We will start from A review of asynchronous programming in JavaScript begins. While JavaScript is used in web, mobile, and desktop applications, it's important to remember that, at its core, JavaScript is a synchronous, blocking, single-threaded language. Let us understand this sentence through a short code snippet.

// index.js

function A() {
  console.log("A");
}

function B() {
  console.log("B");
}

A()
B()

// Logs A and then B

JavaScript is synchronous

If we have two functions that log messages to the console, then the code will be executed from top to bottom, only executing each time One line. In the above code snippet, we see that A is recorded before B.

JavaScript is blocking

JavaScript is blocking due to its synchronous nature. No matter how long the previous process takes, subsequent processes will not start until the former completes. In the code snippet, if function A has to execute a large block of code, JavaScript has to complete that operation without branching to function B. Even if this piece of code takes 10 seconds or even a minute.
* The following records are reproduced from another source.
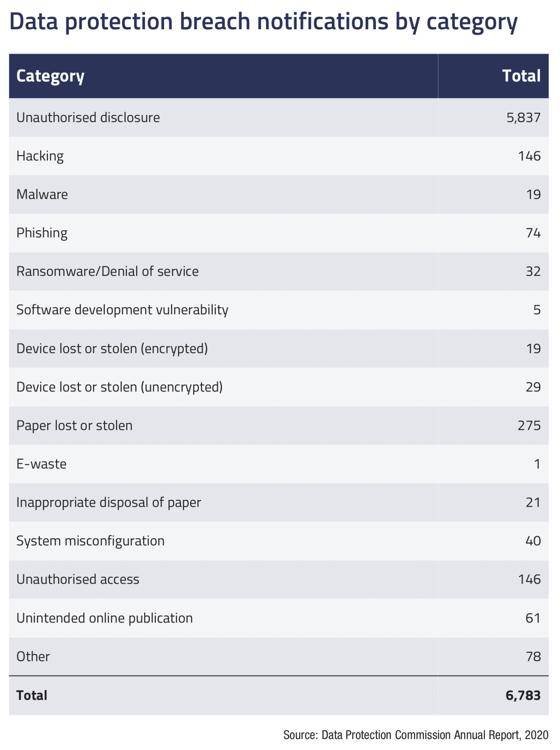
Task: Click the Unauthorised access category label
Action: [78, 579]

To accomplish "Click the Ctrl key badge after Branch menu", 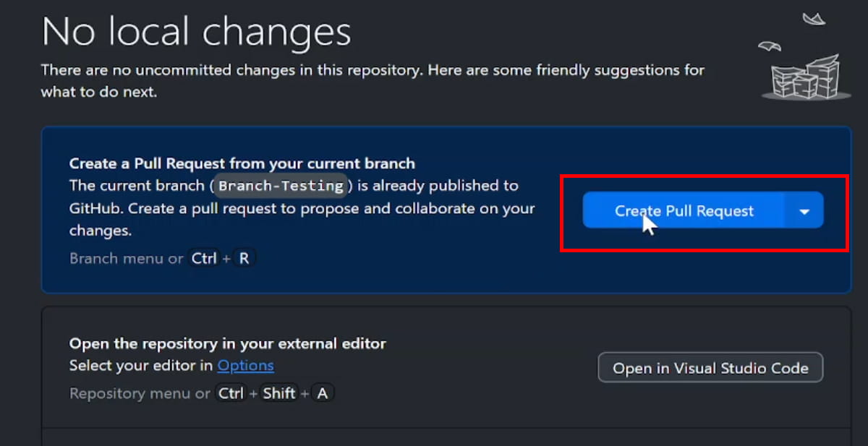I will click(203, 257).
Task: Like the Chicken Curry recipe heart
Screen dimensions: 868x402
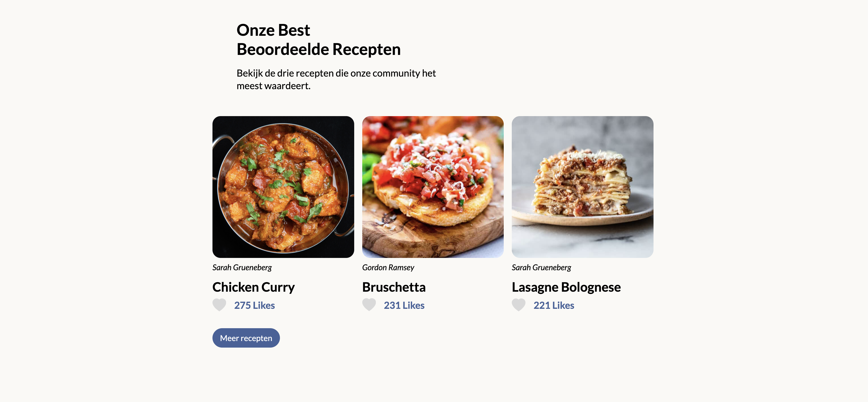Action: click(x=219, y=305)
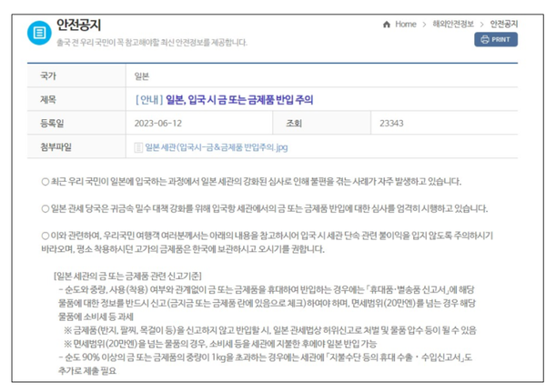Click the registration date 2023-06-12
This screenshot has width=546, height=392.
click(158, 123)
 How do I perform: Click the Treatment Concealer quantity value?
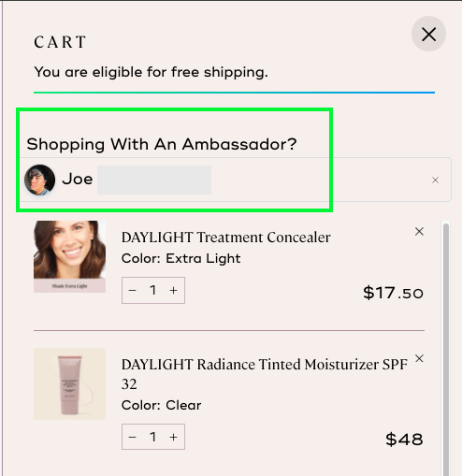click(152, 290)
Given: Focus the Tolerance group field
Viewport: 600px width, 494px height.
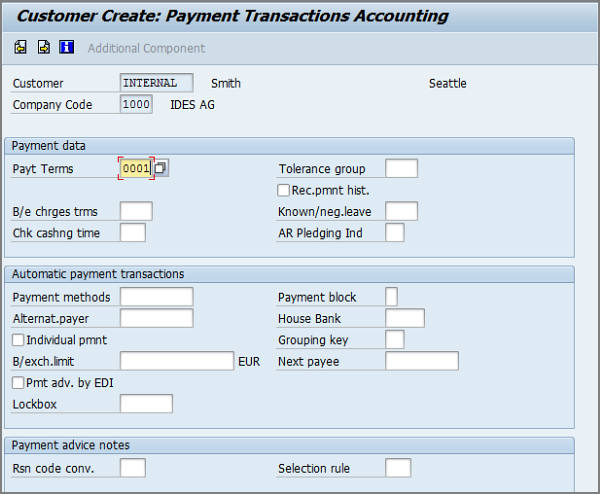Looking at the screenshot, I should coord(401,169).
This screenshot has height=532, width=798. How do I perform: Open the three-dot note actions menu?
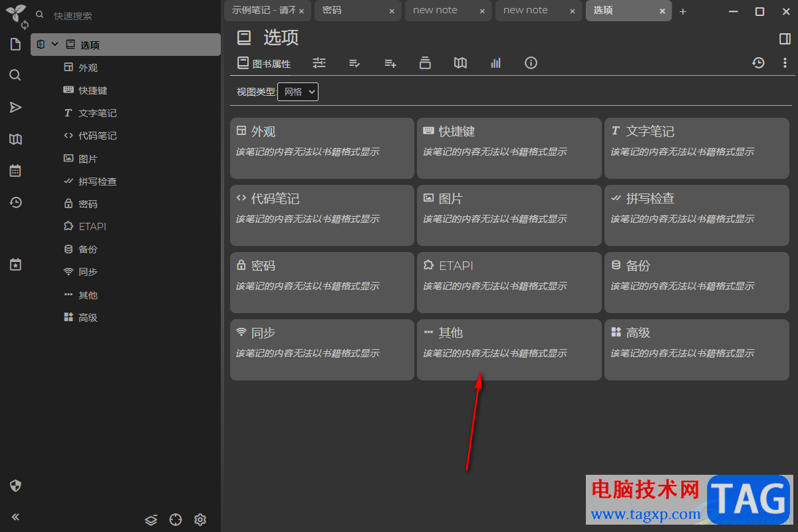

You may have encountered this situation in your browser. When a web application is running in the browser and executes some intensive blocks of code without returning control to the browser, the browser may freeze, which is called blocking. The browser is blocked from continuing to process user input and perform other tasks until the web application returns processor control to the browser.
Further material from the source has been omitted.